|
|
|
|
|
by lottin
3644 days ago
|
|
As an R user I noticed a couple of oddities. First, len(df)
returns the number of rows rather than the number of columns. This strikes me as a bad idea, because data-frames are better thought of as a collection of columns. Typically you want to loop over the columns of a data-frame and not so much over its rows, which is performance-wise much more costly.Second, the apply method seems totally redundant. Why call a method that calls a function when you can simply call the function directly df['year'] = base_year(df.water_year)
Probably I'm missing something here. |
|
The dataframe is a collection of records then len operator tells you how big the dataset you're dealing with.

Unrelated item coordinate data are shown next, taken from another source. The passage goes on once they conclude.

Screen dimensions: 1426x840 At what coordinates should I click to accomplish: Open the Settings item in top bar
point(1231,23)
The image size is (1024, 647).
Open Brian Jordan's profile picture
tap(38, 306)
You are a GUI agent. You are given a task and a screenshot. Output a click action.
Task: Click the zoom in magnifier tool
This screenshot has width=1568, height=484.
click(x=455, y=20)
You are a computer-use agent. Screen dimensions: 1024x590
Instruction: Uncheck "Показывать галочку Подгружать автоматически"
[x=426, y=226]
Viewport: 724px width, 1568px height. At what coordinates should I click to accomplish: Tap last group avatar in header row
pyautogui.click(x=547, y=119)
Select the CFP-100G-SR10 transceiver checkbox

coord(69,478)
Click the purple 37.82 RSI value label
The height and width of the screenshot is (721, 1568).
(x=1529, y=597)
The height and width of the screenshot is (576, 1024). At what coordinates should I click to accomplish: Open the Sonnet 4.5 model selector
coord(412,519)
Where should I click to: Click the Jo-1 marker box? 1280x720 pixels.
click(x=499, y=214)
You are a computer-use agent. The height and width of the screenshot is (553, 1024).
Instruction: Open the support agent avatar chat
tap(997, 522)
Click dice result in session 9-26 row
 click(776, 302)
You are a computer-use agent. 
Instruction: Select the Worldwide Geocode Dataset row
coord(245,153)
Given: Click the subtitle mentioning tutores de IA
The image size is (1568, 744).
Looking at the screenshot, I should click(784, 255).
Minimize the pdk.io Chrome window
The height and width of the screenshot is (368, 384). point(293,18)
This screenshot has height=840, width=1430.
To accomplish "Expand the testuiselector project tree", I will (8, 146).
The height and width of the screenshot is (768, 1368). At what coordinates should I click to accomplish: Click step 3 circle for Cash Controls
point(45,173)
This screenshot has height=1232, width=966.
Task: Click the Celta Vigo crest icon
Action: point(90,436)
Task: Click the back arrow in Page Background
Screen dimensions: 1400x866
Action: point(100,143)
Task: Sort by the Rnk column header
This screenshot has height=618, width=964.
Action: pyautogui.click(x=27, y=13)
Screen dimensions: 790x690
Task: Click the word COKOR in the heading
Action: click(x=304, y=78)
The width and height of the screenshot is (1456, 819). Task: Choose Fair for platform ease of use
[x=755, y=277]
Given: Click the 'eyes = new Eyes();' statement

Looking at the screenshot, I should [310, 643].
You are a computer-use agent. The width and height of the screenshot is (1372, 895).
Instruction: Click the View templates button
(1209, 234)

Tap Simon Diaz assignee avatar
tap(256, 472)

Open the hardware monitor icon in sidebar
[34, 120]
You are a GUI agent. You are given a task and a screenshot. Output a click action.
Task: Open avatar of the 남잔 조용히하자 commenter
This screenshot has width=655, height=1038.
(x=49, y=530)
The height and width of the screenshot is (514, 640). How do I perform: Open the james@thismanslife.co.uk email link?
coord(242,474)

You also have len(df.columns) and df.shape
> Second, the apply method seems totally redundant
df.water_year refers to a column. You can certainly use the syntax you wrote, provided you crafted a function that manipulate a column in some way. E.g. if you had a function that returns the first 2 elements of what was given, passing a column to that function would return a view into that column with only the first 2 rows. Passing the same function into apply would process every element in the (string) column and return the first 2 letters, finally returning a brand new column where each row is the first 2 letters of the corresponding row of the input.
Both of these behaviours make perfect sense if you think about them in terms of expected Python and Numpy which Pandas is built on.